Objective: Reproduce all of the entries below word for word, line by line.

[Stored data]
⁂

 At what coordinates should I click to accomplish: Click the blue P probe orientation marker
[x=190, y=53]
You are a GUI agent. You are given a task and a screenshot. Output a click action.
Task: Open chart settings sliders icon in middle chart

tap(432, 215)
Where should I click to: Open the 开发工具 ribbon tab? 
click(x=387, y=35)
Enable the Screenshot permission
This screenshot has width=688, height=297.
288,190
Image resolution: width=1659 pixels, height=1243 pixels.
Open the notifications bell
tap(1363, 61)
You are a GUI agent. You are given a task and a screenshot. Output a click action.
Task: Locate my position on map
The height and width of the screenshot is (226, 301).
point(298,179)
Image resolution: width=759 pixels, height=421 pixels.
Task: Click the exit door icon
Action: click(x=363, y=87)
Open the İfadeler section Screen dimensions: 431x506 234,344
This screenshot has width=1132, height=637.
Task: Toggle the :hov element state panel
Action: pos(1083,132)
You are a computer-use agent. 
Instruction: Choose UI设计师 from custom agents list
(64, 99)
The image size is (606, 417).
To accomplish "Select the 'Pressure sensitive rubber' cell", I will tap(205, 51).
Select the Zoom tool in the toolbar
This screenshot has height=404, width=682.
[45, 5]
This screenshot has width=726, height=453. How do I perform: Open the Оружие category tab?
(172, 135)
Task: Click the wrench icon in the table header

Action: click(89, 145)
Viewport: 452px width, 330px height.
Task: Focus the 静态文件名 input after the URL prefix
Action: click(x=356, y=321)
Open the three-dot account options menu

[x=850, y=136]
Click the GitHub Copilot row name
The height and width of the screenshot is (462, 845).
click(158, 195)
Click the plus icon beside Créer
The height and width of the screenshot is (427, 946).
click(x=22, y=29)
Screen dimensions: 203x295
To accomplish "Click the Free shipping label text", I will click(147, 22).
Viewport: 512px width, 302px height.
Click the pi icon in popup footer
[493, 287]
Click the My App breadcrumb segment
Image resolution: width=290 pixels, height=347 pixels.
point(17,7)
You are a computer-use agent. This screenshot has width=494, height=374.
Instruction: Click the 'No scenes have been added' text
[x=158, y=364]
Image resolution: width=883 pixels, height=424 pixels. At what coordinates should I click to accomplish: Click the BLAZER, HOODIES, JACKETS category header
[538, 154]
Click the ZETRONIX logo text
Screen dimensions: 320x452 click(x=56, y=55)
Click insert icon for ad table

⁂

Solution to the exercise:
 At what coordinates should I click to accomplish: Click the blue P probe orientation marker
[x=190, y=53]
You are a GUI agent. You are given a task and a screenshot. Output a click action.
Task: Open chart settings sliders icon in middle chart

tap(432, 215)
Where should I click to: Open the 开发工具 ribbon tab? 
click(x=387, y=35)
Enable the Screenshot permission
This screenshot has width=688, height=297.
288,190
Image resolution: width=1659 pixels, height=1243 pixels.
Open the notifications bell
tap(1363, 61)
You are a GUI agent. You are given a task and a screenshot. Output a click action.
Task: Locate my position on map
The height and width of the screenshot is (226, 301).
point(298,179)
Image resolution: width=759 pixels, height=421 pixels.
Task: Click the exit door icon
Action: click(x=363, y=87)
Open the İfadeler section Screen dimensions: 431x506 234,344
This screenshot has width=1132, height=637.
Task: Toggle the :hov element state panel
Action: pos(1083,132)
You are a computer-use agent. 
Instruction: Choose UI设计师 from custom agents list
(64, 99)
The image size is (606, 417).
To accomplish "Select the 'Pressure sensitive rubber' cell", I will tap(205, 51).
Select the Zoom tool in the toolbar
This screenshot has height=404, width=682.
[45, 5]
This screenshot has width=726, height=453. How do I perform: Open the Оружие category tab?
(172, 135)
Task: Click the wrench icon in the table header

Action: click(89, 145)
Viewport: 452px width, 330px height.
Task: Focus the 静态文件名 input after the URL prefix
Action: click(x=356, y=321)
Open the three-dot account options menu

[x=850, y=136]
Click the GitHub Copilot row name
The height and width of the screenshot is (462, 845).
click(158, 195)
Click the plus icon beside Créer
The height and width of the screenshot is (427, 946).
click(x=22, y=29)
Screen dimensions: 203x295
To accomplish "Click the Free shipping label text", I will click(147, 22).
Viewport: 512px width, 302px height.
Click the pi icon in popup footer
[493, 287]
Click the My App breadcrumb segment
Image resolution: width=290 pixels, height=347 pixels.
point(17,7)
You are a computer-use agent. This screenshot has width=494, height=374.
Instruction: Click the 'No scenes have been added' text
[x=158, y=364]
Image resolution: width=883 pixels, height=424 pixels. At what coordinates should I click to accomplish: Click the BLAZER, HOODIES, JACKETS category header
[538, 154]
Click the ZETRONIX logo text
Screen dimensions: 320x452 click(x=56, y=55)
Click insert icon for ad table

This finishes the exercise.